◆ Requirements ◆
Convert the records, from the line that contains "Open the ornate compass menu icon top-right" through the end of the records, into a Markdown table with columns Row and Line, one numbered row per line and blank lines skipped. Leave the pictures out.

◆ Material provided ◆

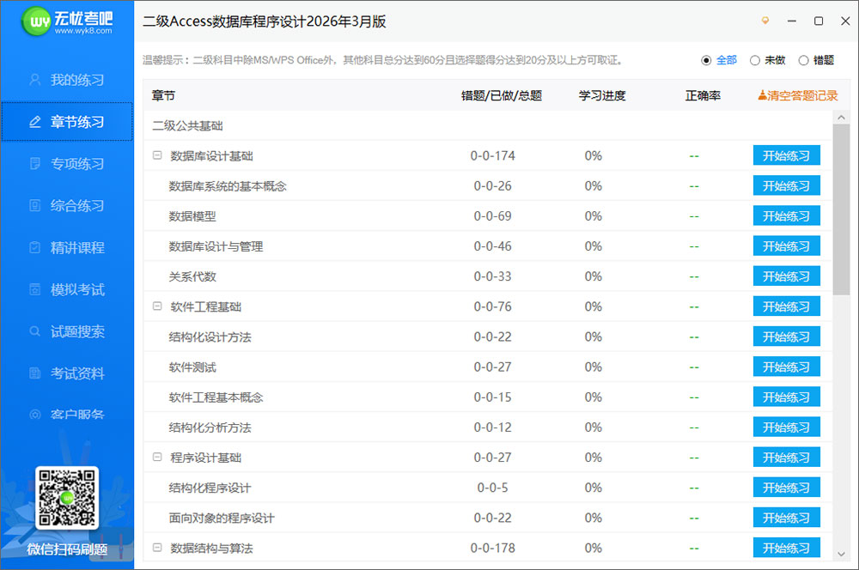Select the 关系代数 chapter row
The image size is (859, 570).
(x=198, y=276)
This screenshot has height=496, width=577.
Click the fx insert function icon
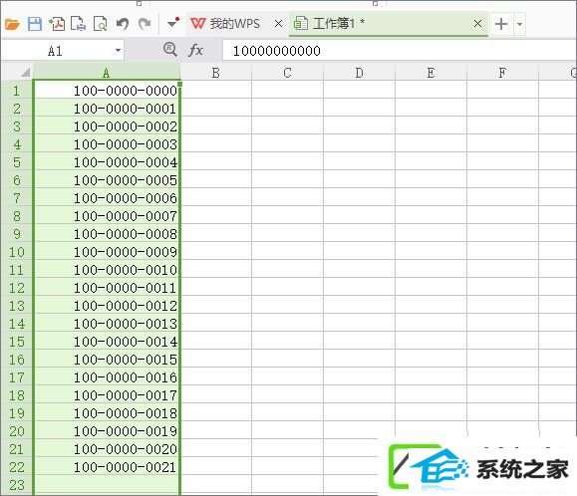(195, 50)
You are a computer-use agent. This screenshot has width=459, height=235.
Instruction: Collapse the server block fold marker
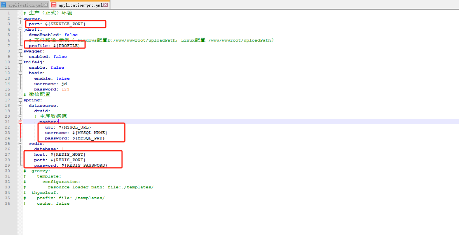pyautogui.click(x=20, y=19)
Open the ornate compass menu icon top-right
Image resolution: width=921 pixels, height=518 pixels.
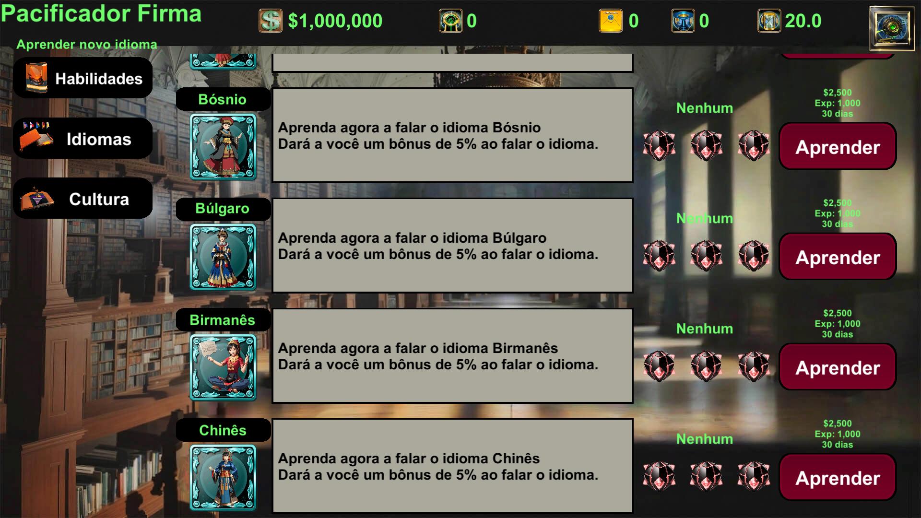point(892,28)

◆ Final answer ◆
| Row | Line |
|---|---|
| 1 | Open the ornate compass menu icon top-right |
| 2 | Image resolution: width=921 pixels, height=518 pixels. |
| 3 | point(892,28) |